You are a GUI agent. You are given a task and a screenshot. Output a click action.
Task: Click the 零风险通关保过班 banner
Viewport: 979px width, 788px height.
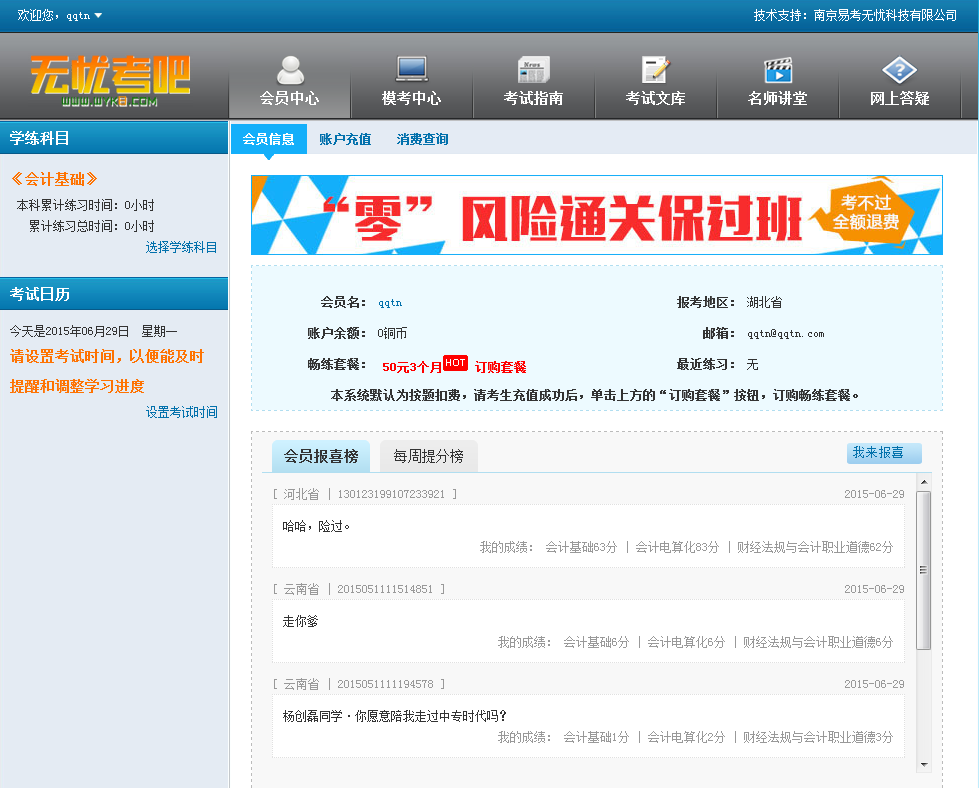coord(596,215)
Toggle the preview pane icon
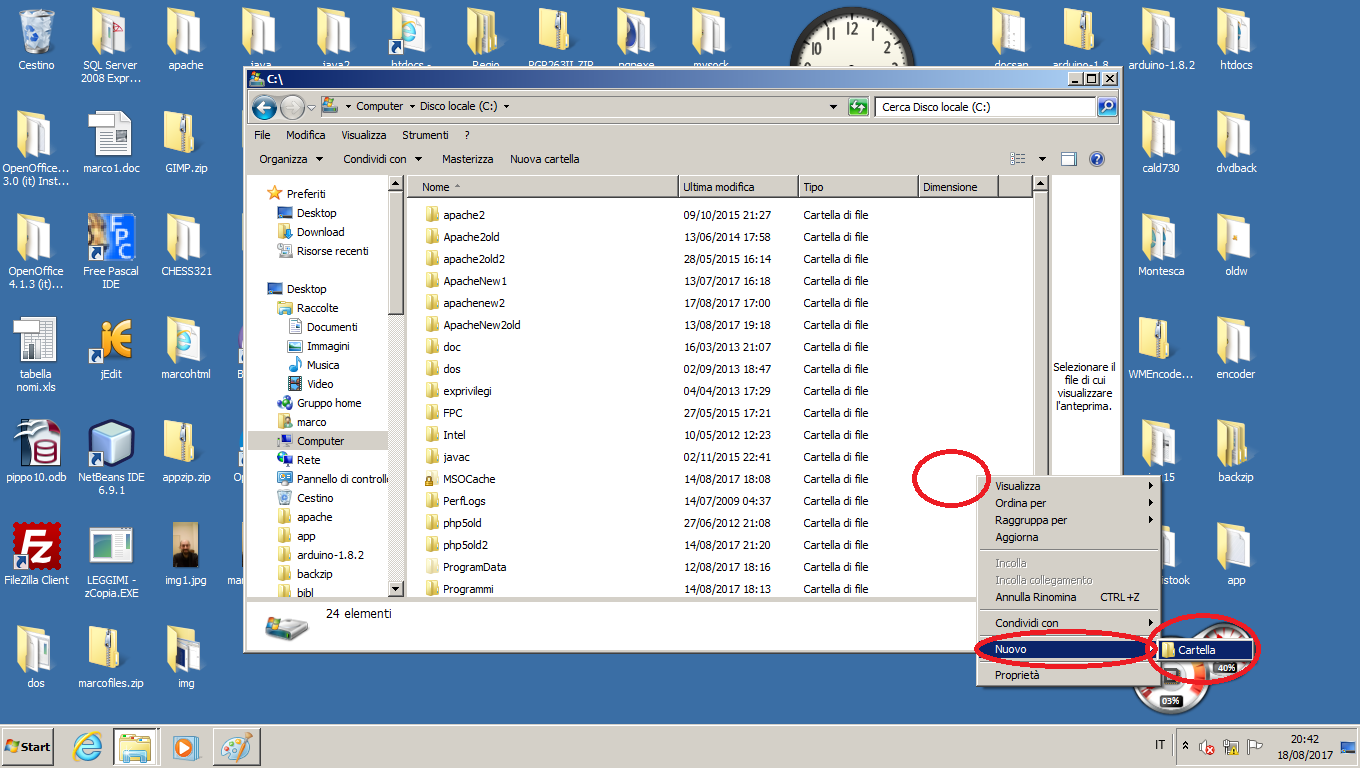 pyautogui.click(x=1068, y=159)
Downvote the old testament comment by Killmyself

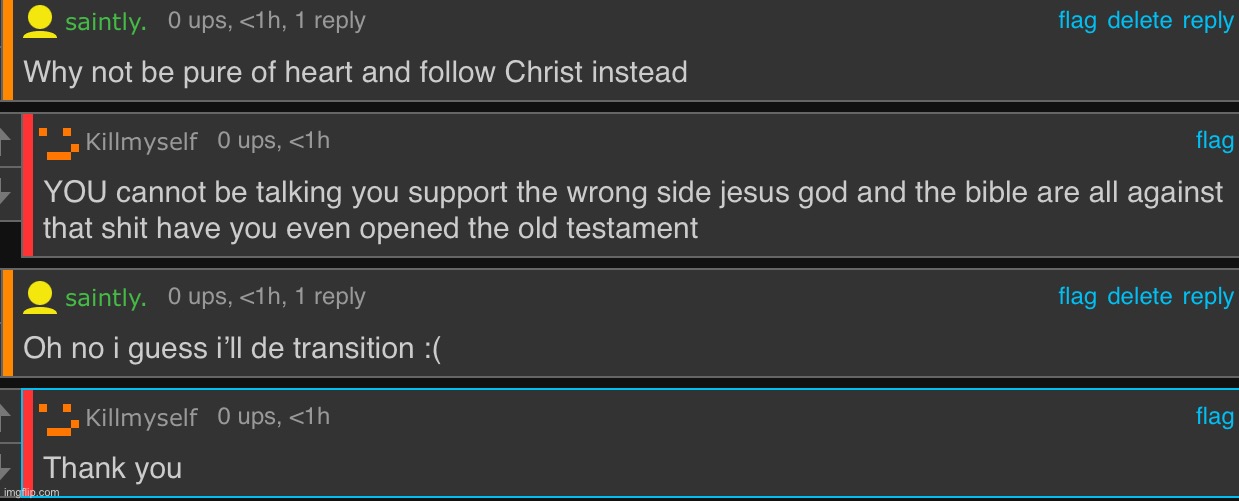coord(8,191)
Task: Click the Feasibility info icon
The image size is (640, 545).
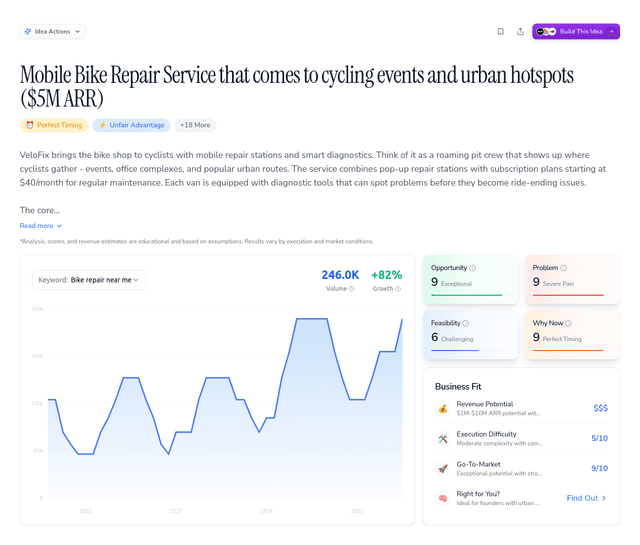Action: click(x=466, y=323)
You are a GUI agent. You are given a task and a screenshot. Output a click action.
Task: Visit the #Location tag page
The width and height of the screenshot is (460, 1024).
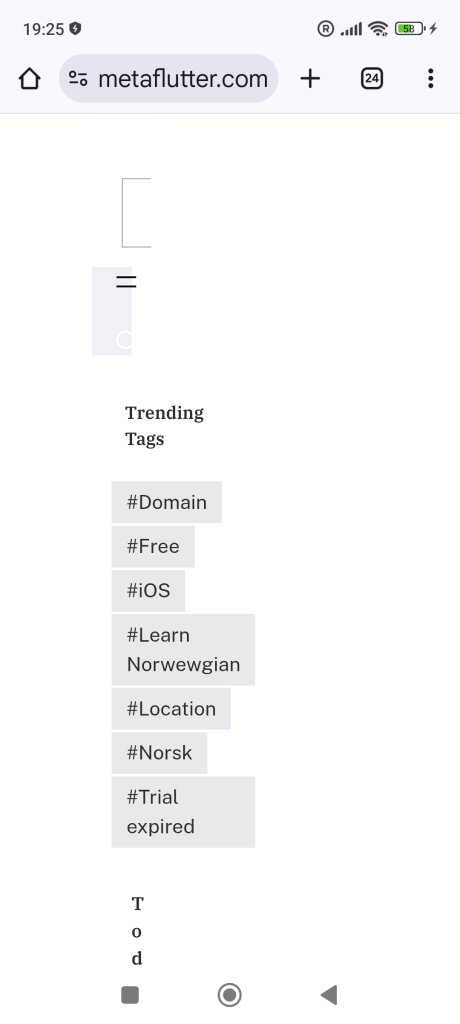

━━━━━━

> Problem details
Exact copy, pictures excluded: repeat the lines from the top of the material through the line with "Task: Click the Feasibility info icon".

> Answer section
You are a GUI agent. You are given a task and a screenshot. Output a click action.
Task: Click the 零风险通关保过班 banner
Viewport: 979px width, 788px height.
coord(596,215)
Toggle the preview pane icon
 pyautogui.click(x=1068, y=159)
Downvote the old testament comment by Killmyself

coord(8,191)
Task: Click the Feasibility info icon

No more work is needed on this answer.